Les deux concerts de l’Orchestre Philharmonique de Berlin à Pleyel, sous la direction de Sir Simon Rattle, constituaient l’aboutissement d’une tournée américaine et européenne. Première œuvre inscrite au programme, San Francisco Polyphony de György Ligeti (créée par Seiji Ozawa en 1975) prouve d’entrée de jeu la qualité d’un orchestre capable d’aérer le tissu harmonique, de définir avec clarté les lignes. En revanche, le Concerto pour piano n°4 de Beethoven, conduit d’une manière très ascétique par la pianiste japonaise Mitsuko Uchida, ne bénéficie pas toujours d’un accompagnement approprié. Face à une soliste plus mozartienne que beethovénienne, le chef appesantit un discours qui ne s’assouplit que dans le Rondo vivace final bondissant et ludique.

Après l’entracte, la 2e Symphonie de Sibelius présente une construction très aboutie et d’un romantisme contrôlé. Elle puise au sein du matériau en expansion cette énergie concentrée qui se résout dans la coda finale, saisissante de puissance éruptive.

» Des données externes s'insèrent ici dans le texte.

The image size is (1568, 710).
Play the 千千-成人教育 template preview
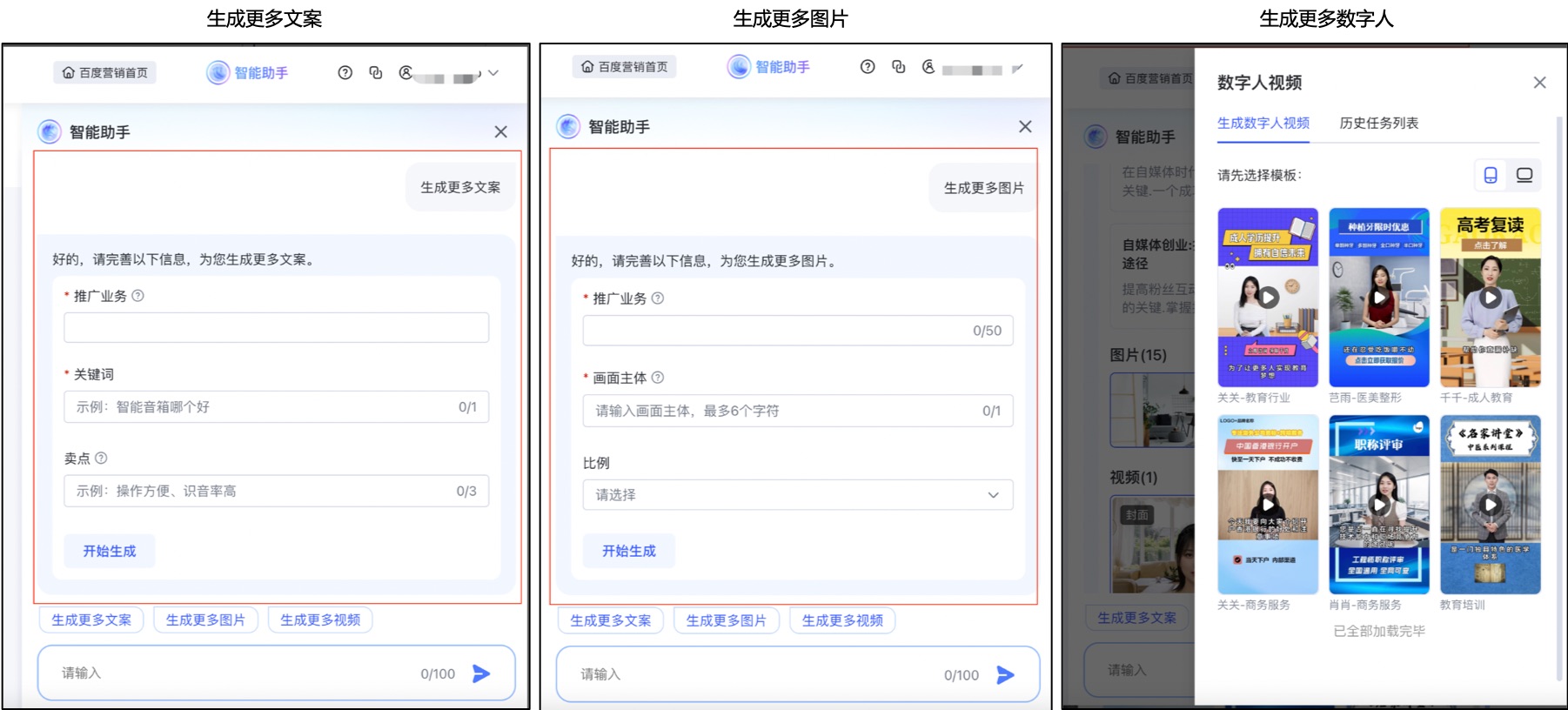pyautogui.click(x=1491, y=298)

Le lendemain, l’Ouverture des Maîtres Chanteurs jouit là encore d’une définition très fine des plans sonores rendus avec une précision époustouflante. La Symphonie de chambre n°1 de Schoenberg, dans sa version pour grand orchestre, perd en acuité ce qu’elle gagne en expressionnisme. Les musiciens allient virtuosité dans les phrasés et capacité à dégager les harmonies les plus touffues.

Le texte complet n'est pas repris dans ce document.